The legal sphere is no less immune to Covid-19 than any other area of life, and those able to adapt to the challenges will be in the best position going forwards. A timely report from UKLTA (the UK Legal Tech Association) and Thompson Reuters looks at how legal firms choose and adopt digital tools and solutions and will be of interest to legal teams and tech innovators alike.
ULKTA and Thompson Reuters held a series of pre-COVID-19 roundtable discussions across the UK and conducted a pulse survey in mid-2020 to ensure the report reflected the changing situation.
Using discussion points such as ‘what drives a decision to invest in new technology or ways of working?’, ‘what challenges do you face when adopting a solution?’ and ‘how do law firms want to work with customers?’ the report clearly sets out, in the voice of the lawyers who will be adopting and using new tools, what tech innovators should be aware of as well as considerations and reflection for legal firms grappling with these decisions.
The big change in 2020 is rapidly changing client needs and how law firms respond to this. It is no surprise to see most firms anticipating a reduction in property-based work and an increase in employment and business restructuring work.
For firms or General Counsels (GCs) expecting an increase in demand for their work or needing new skills in their teams, innovative solutions that support lawyers and legal teams with guidance and research will ensure they retain and even expand their client base. For firms or GCs anticipating a reduction in work and using furloughs and reduced hours to weather the storm, technology which emphasises efficiency will be more important.
Leaving the immediate effects of the pandemic, the report is candid about the barriers facing innovators trying to launch new tools and products in the legal sphere.
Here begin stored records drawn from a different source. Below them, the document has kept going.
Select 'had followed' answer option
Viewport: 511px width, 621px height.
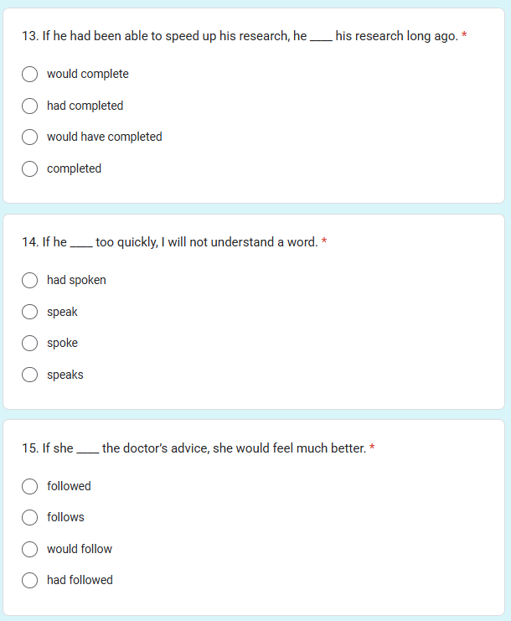tap(29, 580)
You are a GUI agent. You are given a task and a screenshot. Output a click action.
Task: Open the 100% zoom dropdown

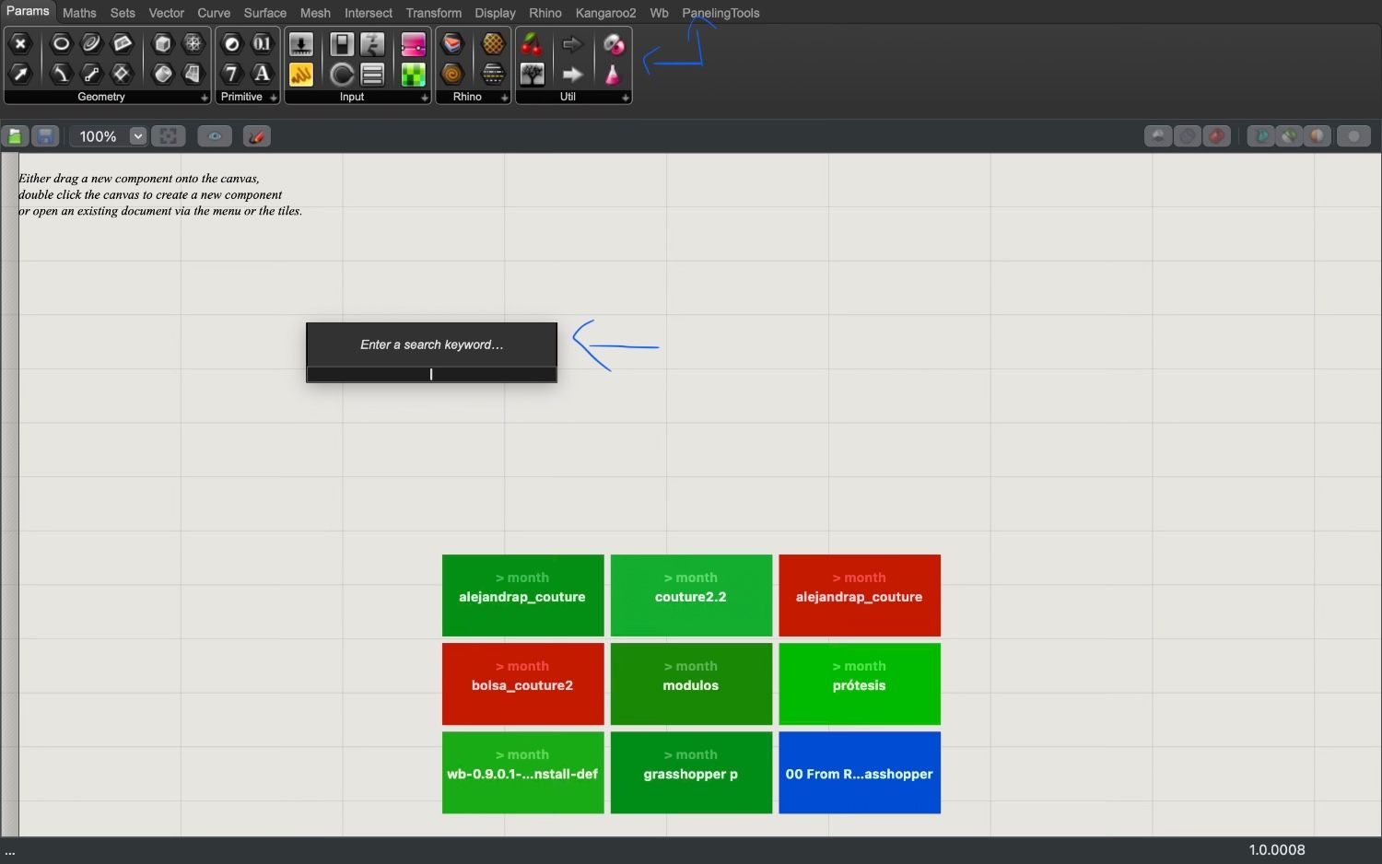point(137,136)
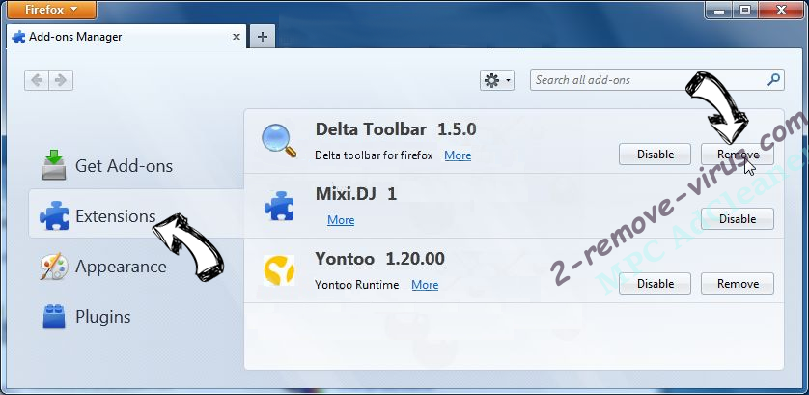The width and height of the screenshot is (809, 395).
Task: Click the search magnifier icon in add-ons search
Action: point(773,80)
One barrier mentioned is the importance and scarcity of time for lawyers and legal firms. Tech solutions need clearly show how they will save time, from the initial contact through to adoption and use. For legal professionals to invest their time in considering new tools, tech products that can clearly show quick and easy integration are much more likely to be considered as a viable option.
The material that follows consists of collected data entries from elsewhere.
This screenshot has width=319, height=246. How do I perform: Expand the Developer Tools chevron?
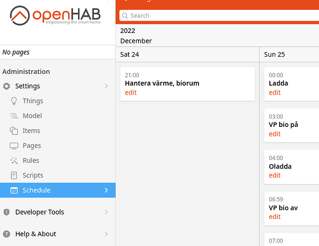point(106,212)
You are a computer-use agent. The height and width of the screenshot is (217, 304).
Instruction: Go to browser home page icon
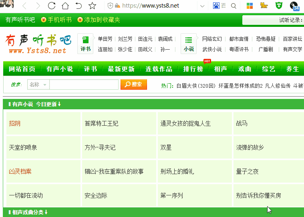(65, 6)
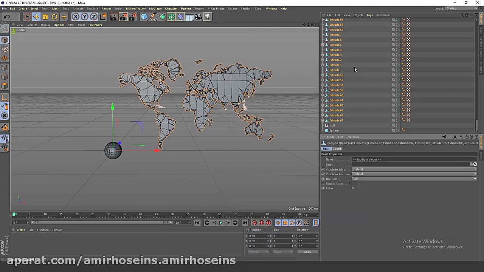Toggle editor visibility dot on Extrude.53
This screenshot has height=272, width=484.
coord(403,20)
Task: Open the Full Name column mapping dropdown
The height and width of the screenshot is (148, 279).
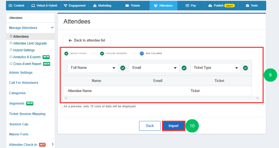Action: pyautogui.click(x=93, y=68)
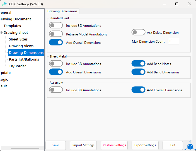Select Templates in the settings tree
The width and height of the screenshot is (196, 151).
[x=12, y=26]
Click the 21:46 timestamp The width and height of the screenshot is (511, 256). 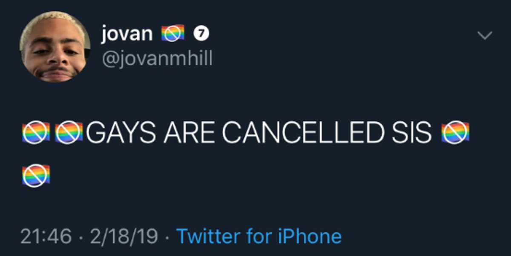(46, 236)
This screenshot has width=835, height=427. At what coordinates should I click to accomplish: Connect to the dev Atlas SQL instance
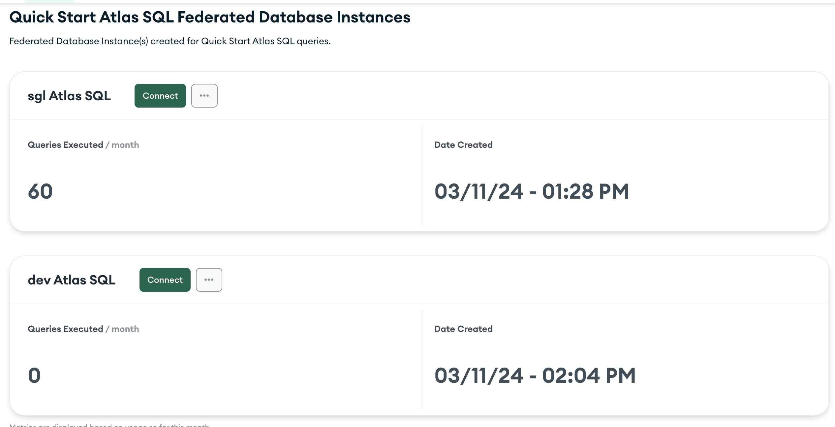(x=165, y=280)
Once adopted, learning to use a new system and change practices can take time – so how can tech firms show this commitment will deliver a clear time-saving in the future? What can tech firms do to reduce this time burden? Suggestions from roundtable participants include concentrating on functional and easy to use interfaces, ensuring seamless integration with existing tools, and guaranteeing they are easy to learn: “Tools have to become more user friendly to gain acceptance. It needs to be pick up and play.”
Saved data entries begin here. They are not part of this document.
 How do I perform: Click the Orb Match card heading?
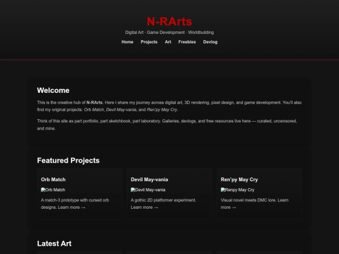53,179
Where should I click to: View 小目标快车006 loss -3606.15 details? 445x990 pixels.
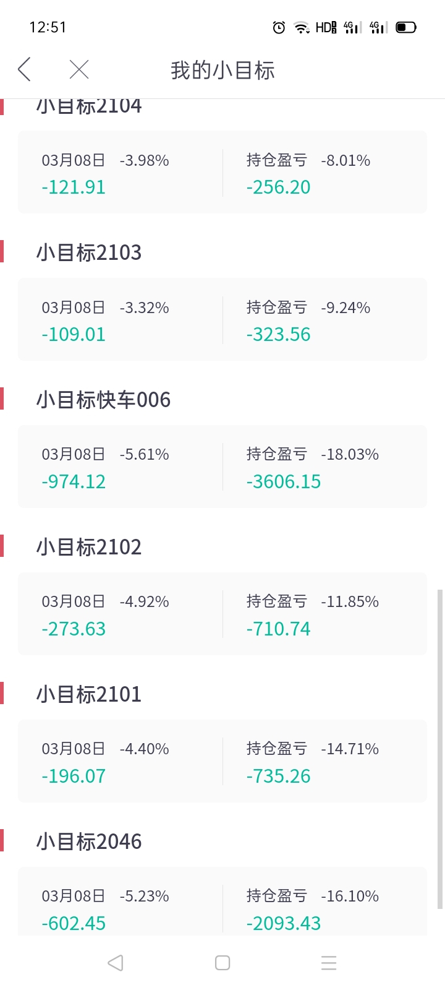[284, 481]
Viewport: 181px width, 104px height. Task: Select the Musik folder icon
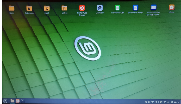[47, 8]
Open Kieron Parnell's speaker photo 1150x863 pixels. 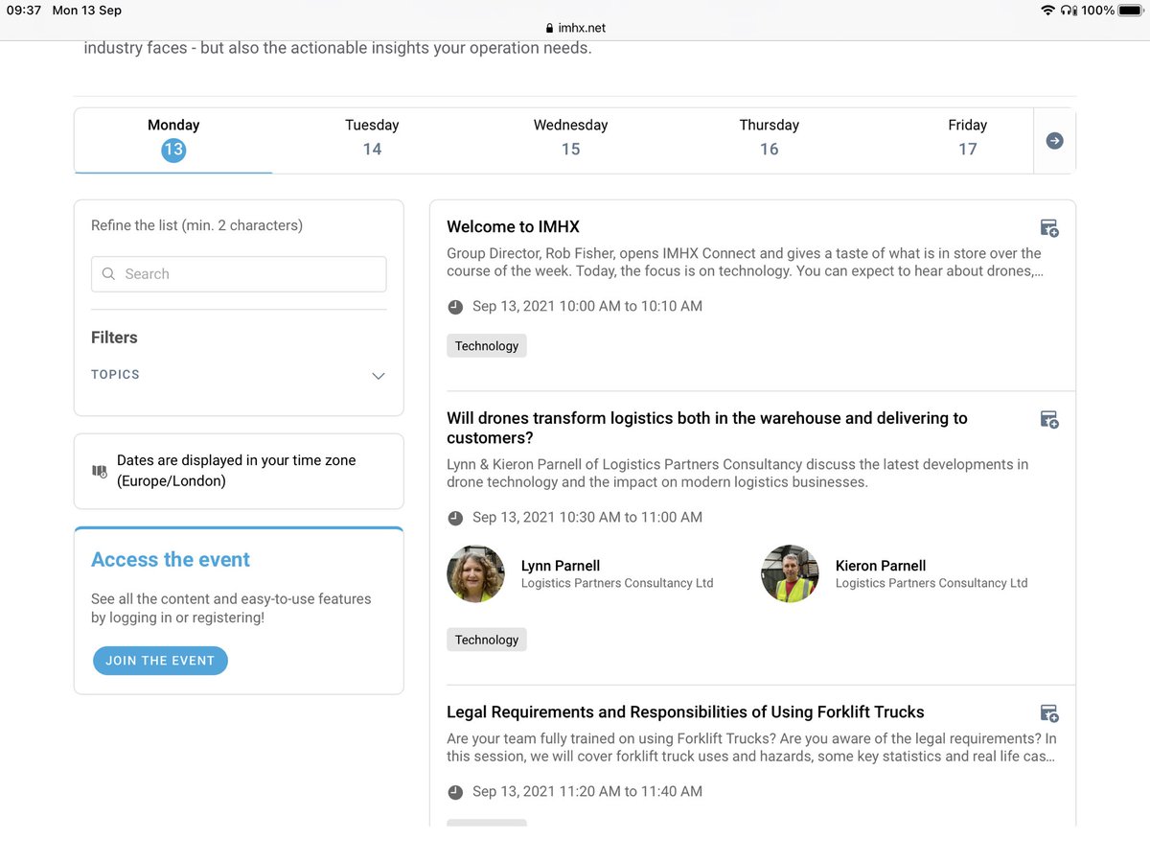click(790, 573)
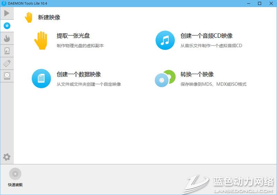
Task: Select 转换一个映像 option title
Action: click(197, 74)
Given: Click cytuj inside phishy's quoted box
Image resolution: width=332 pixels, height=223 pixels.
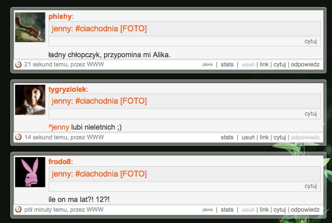Looking at the screenshot, I should coord(310,41).
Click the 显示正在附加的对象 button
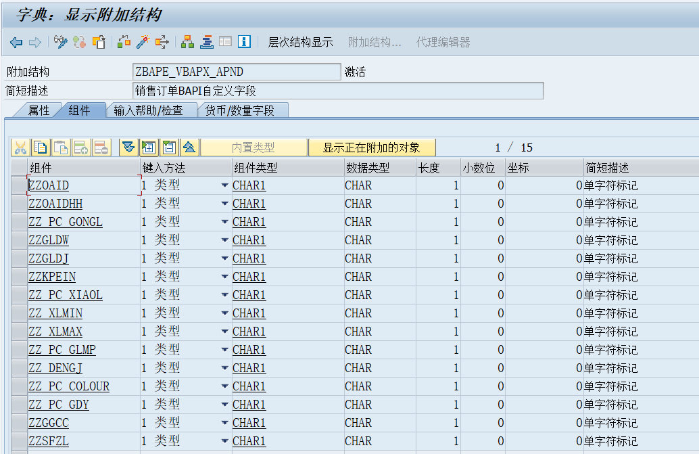This screenshot has width=699, height=454. point(371,147)
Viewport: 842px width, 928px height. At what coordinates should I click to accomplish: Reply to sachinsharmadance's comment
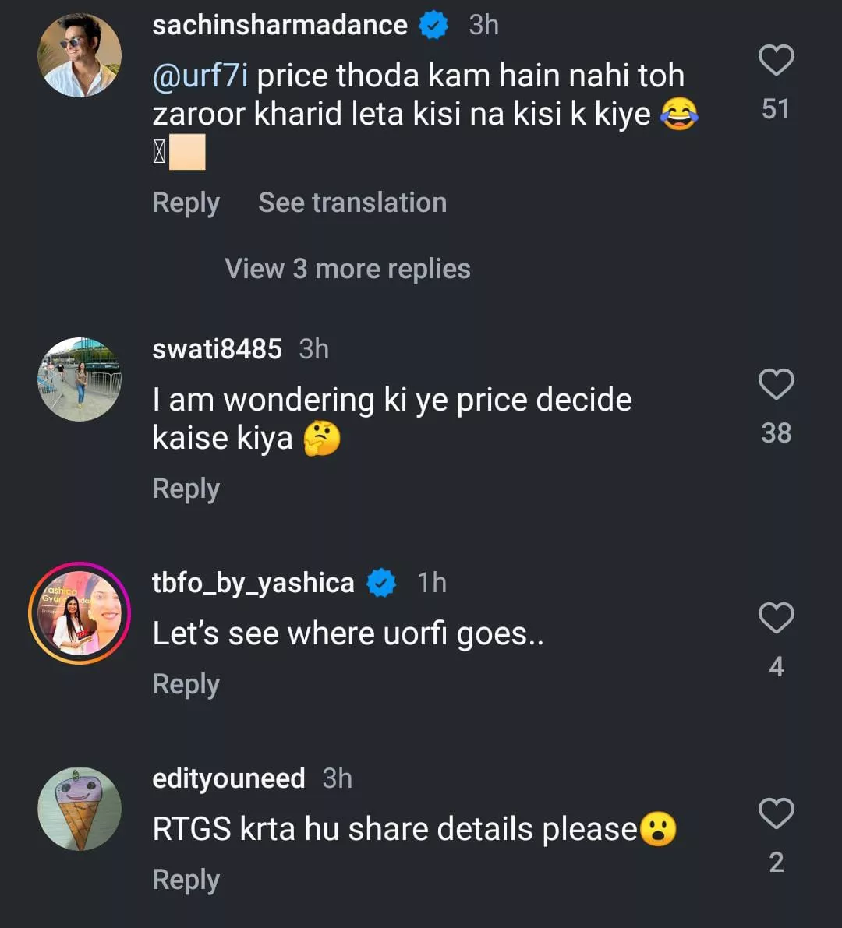186,203

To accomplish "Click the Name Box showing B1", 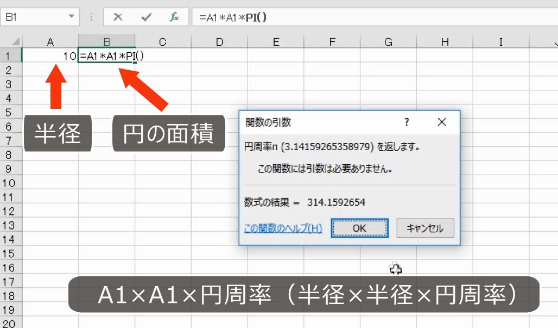I will point(35,17).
Another barrier noted in the report is that “Lawyers are traditionally risk-averse. They want risk-averse ways of doing things”. Often they will look to see what other firms are using to assess risk – which can make being a start-up especially difficult.
But the report contains encouragement and ideas for innovators to overcome this. Listening to the client and acting on feedback, being flexible with adapting your product, and using a ‘land and expand’ model – where one team or department uses a new tool and demonstrates the benefits to the wider company are just some of the suggestions made in the report.
UKLTA Chairperson, Matt Pennington said: “at this time innovation is more critical than ever – but the risks of adopting new tools remain. Thanks to Thompson Reuters’ support this project and the report will help those with innovative solutions better understand the lawyer perspective, and there is plenty of learning and reflecting to help the legal side when discussing and adopting new tech solutions too.”
With LegalTech expanding rapidly and offering more online solutions and opportunities, this report will help anyone working in legal tech or thinking about adopting new tools understand key touchpoints, refine their strategy, and ensure success in adopting new technology for both sides.